ASSIGNED TASK
Starting with the line that contains "Click the sparkle" and stopping after the line that contains "Given: Open the 骑士cms friendly link", copy the entries below exactly. Include nothing else.

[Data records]
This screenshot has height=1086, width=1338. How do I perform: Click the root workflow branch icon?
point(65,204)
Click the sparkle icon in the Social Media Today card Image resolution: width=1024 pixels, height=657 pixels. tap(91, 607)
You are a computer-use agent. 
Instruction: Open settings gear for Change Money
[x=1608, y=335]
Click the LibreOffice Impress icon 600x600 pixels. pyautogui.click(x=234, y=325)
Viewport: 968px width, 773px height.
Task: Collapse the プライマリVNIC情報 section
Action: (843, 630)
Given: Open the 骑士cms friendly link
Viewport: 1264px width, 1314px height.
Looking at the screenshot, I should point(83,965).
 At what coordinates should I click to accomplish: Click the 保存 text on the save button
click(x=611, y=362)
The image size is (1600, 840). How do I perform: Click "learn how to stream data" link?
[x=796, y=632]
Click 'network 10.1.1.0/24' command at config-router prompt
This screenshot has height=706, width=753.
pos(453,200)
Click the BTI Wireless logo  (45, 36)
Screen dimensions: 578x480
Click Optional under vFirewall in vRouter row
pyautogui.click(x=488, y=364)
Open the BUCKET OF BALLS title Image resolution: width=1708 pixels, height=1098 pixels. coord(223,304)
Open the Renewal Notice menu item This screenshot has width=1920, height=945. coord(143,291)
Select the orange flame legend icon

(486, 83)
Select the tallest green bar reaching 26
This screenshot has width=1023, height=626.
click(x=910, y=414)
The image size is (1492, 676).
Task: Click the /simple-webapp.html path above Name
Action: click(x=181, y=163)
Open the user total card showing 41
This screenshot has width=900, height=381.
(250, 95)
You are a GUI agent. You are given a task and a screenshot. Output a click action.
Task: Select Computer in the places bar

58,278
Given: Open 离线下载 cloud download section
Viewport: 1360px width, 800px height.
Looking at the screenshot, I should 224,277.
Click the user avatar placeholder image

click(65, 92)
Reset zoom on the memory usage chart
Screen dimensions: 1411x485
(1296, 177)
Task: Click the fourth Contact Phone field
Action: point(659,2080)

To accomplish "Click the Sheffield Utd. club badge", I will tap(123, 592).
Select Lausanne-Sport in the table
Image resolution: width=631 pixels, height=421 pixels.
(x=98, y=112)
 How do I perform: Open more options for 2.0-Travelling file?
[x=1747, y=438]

COMPLETED TASK
Click the sparkle icon in the Social Media Today card Image resolution: width=1024 pixels, height=657 pixels. tap(91, 607)
You are a computer-use agent. 
Instruction: Open settings gear for Change Money
[x=1608, y=335]
Click the LibreOffice Impress icon 600x600 pixels. pyautogui.click(x=234, y=325)
Viewport: 968px width, 773px height.
Task: Collapse the プライマリVNIC情報 section
Action: (843, 630)
Given: Open the 骑士cms friendly link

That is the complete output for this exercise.